In this case, even though the petition was not filed until thirteen days after the emergency placement of the children, the District Court did not abuse its discretion when it concluded that the children’s best interest precluded dismissing the petition. Any error in not following the strict procedure of § 41-3-301, MCA, was harmless since the best interest of the children was the primary concern and since S.T.’s due process rights were not violated. In fact, S.T. received notice of each hearing, was present at each hearing and presented [40]*40evidence through her court-appointed attorney at each hearing. The final termination hearing was held some eight months after the petition was filed and during that time S.T. was afforded another opportunity to complete a treatment plan. We hold that S.T.’s rights were not prejudiced by the failure to file the petition within 48 hours and, thus, the District Court correctly denied her motion to dismiss the petition.
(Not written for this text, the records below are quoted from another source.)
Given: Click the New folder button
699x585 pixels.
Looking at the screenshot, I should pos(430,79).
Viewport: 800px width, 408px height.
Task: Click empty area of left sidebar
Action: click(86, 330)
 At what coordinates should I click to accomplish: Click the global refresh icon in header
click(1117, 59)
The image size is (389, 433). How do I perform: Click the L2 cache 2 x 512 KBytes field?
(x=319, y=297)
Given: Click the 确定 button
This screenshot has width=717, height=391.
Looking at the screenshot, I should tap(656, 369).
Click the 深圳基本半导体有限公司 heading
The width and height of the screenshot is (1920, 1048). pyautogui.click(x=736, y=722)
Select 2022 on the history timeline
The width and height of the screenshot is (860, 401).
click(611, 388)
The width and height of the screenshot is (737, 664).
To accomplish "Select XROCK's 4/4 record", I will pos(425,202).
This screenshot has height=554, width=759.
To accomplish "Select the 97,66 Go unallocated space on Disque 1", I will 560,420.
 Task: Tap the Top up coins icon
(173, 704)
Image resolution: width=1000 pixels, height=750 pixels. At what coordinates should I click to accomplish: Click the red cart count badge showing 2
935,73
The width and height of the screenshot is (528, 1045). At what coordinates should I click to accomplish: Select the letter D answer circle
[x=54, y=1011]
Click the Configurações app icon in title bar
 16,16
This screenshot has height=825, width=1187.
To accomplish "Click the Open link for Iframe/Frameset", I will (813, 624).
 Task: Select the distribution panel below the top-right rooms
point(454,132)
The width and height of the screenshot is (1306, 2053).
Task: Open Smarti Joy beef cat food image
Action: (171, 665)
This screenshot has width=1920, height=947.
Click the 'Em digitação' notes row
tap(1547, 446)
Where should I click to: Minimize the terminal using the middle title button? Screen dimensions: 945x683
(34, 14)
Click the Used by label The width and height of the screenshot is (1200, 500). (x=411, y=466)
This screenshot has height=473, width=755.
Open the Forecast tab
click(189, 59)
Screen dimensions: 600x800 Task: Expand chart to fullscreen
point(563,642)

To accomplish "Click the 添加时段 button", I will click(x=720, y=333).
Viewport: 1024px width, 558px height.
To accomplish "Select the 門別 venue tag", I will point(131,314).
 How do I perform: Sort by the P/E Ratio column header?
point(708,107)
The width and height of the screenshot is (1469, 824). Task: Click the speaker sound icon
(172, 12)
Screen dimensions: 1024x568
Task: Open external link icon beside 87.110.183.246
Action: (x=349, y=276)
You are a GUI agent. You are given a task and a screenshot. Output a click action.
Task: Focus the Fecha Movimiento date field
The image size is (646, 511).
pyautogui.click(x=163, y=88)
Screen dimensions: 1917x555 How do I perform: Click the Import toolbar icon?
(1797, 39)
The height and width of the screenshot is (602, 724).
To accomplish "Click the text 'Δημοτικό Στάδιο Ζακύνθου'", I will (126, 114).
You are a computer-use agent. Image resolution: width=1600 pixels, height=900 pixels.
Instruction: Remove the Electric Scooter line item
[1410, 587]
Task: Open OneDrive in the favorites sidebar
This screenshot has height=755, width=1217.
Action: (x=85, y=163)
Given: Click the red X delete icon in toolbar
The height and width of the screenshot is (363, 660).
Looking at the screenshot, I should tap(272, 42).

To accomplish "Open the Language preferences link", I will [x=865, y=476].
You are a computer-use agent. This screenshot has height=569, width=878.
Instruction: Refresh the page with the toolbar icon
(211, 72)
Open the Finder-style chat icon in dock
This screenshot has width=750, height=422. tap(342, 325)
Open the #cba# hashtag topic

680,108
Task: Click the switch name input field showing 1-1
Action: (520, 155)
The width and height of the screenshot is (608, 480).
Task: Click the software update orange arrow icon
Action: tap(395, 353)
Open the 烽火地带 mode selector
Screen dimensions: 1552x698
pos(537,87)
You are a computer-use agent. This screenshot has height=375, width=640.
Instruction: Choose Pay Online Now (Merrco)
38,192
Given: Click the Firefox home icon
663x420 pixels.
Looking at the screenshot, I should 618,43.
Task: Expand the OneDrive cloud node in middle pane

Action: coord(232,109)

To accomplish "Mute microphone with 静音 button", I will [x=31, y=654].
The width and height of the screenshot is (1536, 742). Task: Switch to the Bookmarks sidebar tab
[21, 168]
We also sound a stern warning to DFS to strictly follow the statutory procedure in future cases or we will, in no uncertain terms, punish its conduct which may result in potential harm to abused and neglected children — the very children that DFS is supposed to protect.

II

Did the District Court err by awarding DFS temporary custody of B.K. and F.H. until age eighteen?

DFS petitioned the District Court for termination of S.T.’s parental rights and permanent custody of B.K. and F.H. S.T.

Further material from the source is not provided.